To Camilla Pattrick [after 6 November 1881]1
[Down.]
It is of much importance to me to know what Pfeffer means in relation to Wiesners book who has just published a book vivisecting me in the most courteous manner.2
Wiesner looks at Light causing a plant to bend towards it as a direct effect, as much as the lengthening of a bar of iron by heat.
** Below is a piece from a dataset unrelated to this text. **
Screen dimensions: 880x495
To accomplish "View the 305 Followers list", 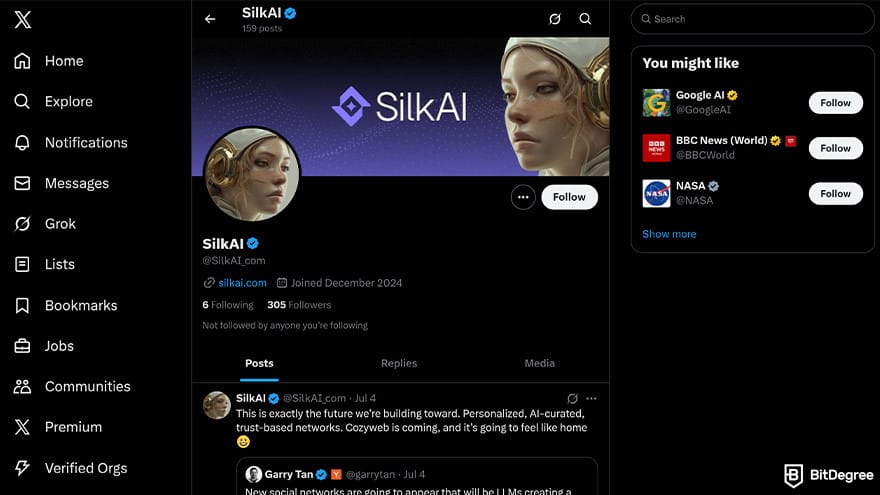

I maintain that the light acts as a stimulus & merely tells the plant which way to bend.—3
I thought that Pfeffer was on Wiesner’s side, & I am sure that he was so formerly.— I have written this, because I thought that it would help Mr Patrick4 & yourself in understanding Pfeffers notoriously difficult (to Germans) style
C. D.
Footnotes
Bibliography
Movement in plants: The power of movement in plants. By Charles Darwin. Assisted by Francis Darwin. London: John Murray. 1880.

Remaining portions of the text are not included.